:: WRITTEN REQUEST ::
Edit the lines from the first one through the line containing "Action: click(59, 232)", inclusive, replacing "Bohemian Rhapsody" with "Rocketman" and leaving everything else unchanged.

:: Item coordinate data ::
▼
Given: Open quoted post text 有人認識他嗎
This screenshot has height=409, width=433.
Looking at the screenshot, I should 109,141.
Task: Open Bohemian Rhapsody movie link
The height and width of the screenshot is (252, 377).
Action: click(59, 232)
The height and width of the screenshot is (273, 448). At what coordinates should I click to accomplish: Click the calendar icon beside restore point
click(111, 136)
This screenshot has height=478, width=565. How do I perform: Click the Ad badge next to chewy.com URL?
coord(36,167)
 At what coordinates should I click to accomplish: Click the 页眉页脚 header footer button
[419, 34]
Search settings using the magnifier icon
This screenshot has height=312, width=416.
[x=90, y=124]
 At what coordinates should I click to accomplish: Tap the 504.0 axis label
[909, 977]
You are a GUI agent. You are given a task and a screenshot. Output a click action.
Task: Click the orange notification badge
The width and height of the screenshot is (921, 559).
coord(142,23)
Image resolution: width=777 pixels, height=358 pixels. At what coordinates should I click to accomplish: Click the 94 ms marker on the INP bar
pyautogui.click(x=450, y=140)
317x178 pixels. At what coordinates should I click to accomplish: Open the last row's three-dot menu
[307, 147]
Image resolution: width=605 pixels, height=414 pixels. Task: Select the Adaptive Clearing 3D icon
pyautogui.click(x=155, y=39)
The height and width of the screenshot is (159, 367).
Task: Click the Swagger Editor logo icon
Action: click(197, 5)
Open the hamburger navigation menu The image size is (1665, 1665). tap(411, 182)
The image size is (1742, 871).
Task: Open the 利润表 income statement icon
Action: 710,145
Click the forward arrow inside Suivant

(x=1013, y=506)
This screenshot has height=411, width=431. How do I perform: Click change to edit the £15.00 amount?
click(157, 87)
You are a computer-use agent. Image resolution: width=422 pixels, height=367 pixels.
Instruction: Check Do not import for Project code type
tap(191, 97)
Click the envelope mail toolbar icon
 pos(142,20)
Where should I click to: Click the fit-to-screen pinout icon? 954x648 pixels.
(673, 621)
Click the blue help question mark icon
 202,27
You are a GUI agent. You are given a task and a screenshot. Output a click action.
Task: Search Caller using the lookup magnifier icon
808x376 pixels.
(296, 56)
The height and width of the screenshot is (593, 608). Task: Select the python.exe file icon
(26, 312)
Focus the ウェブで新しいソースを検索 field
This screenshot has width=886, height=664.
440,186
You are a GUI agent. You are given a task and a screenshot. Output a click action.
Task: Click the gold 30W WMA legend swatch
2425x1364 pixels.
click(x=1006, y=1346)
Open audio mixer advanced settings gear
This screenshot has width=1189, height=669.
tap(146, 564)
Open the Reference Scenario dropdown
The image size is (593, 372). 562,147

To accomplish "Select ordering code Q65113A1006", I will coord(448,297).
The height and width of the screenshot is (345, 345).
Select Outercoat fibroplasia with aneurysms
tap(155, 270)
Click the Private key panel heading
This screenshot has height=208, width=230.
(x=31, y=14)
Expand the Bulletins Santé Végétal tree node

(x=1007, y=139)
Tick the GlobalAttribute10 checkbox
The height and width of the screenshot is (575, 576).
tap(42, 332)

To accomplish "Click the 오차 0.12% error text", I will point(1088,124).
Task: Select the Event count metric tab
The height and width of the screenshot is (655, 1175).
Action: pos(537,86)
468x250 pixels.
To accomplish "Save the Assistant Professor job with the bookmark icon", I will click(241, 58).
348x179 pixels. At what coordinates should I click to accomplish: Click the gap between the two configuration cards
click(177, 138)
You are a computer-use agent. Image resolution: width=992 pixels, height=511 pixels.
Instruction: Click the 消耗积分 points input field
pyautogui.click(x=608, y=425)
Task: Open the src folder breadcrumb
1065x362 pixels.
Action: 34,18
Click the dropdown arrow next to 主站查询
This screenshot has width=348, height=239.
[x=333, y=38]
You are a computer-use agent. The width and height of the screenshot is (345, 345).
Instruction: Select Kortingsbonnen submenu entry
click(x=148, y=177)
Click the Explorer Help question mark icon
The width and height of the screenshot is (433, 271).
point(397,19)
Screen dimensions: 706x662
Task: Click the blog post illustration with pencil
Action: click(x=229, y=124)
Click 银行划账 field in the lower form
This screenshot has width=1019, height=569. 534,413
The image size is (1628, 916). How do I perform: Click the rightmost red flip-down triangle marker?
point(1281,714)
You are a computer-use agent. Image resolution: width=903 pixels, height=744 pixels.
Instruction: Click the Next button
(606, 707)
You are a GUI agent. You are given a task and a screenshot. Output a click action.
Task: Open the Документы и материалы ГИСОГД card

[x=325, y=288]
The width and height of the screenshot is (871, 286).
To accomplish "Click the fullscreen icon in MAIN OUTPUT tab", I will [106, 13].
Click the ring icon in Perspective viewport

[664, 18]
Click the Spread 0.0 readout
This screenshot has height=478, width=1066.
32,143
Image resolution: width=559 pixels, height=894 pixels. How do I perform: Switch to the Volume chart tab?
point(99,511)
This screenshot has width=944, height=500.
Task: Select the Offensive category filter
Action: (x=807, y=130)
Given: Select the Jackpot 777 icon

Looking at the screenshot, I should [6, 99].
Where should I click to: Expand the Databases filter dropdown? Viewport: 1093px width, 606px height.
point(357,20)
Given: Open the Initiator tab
▲
:: EXERCISE RESULT ::
Given: Open quoted post text 有人認識他嗎
This screenshot has height=409, width=433.
Looking at the screenshot, I should 109,141.
Task: Open Rocketman movie link
The height and width of the screenshot is (252, 377).
Action: click(59, 232)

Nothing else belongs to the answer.